* Begin Provided data *

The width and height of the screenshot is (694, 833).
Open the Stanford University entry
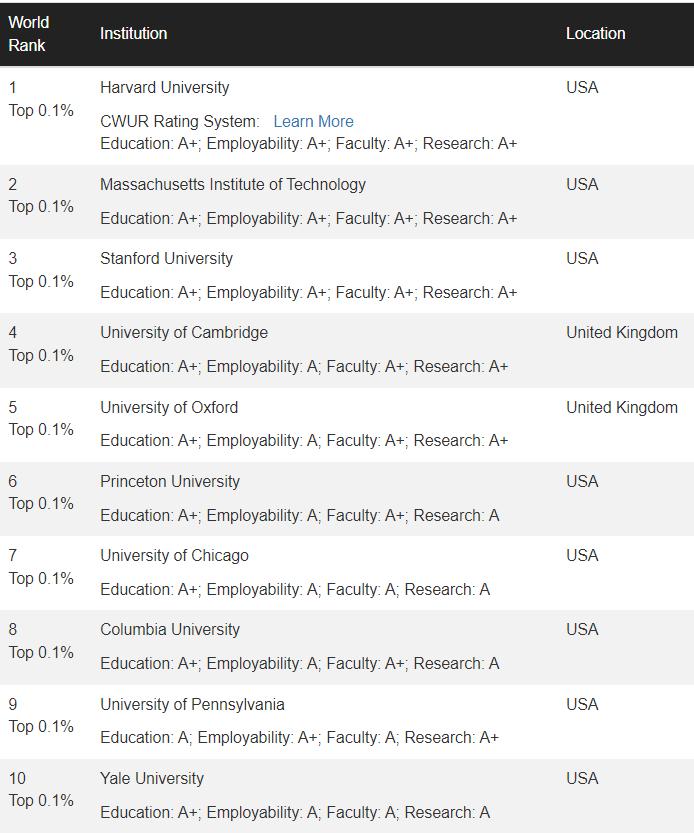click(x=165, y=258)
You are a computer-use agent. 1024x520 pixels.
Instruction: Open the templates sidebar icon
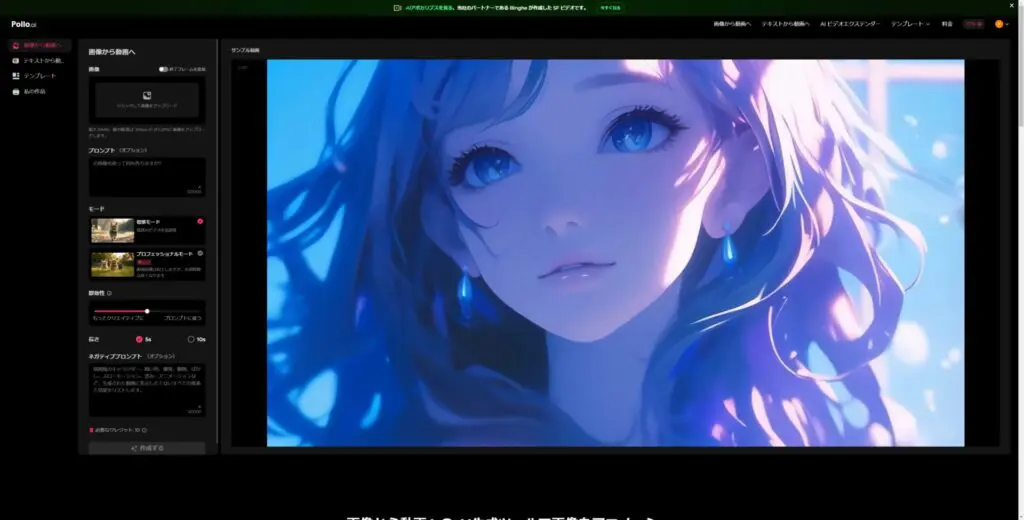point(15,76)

* End Provided data *
* Begin Provided data *

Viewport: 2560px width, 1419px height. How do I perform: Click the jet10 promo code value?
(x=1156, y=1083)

* End Provided data *

_What to work on_.
Reproduce the lines between the one holding "You are a computer-use" and the one holding "point(15,76)", inclusive, word for word. Leave the pictures out.

_Task response_.
You are a computer-use agent. 1024x520 pixels.
Instruction: Open the templates sidebar icon
point(15,76)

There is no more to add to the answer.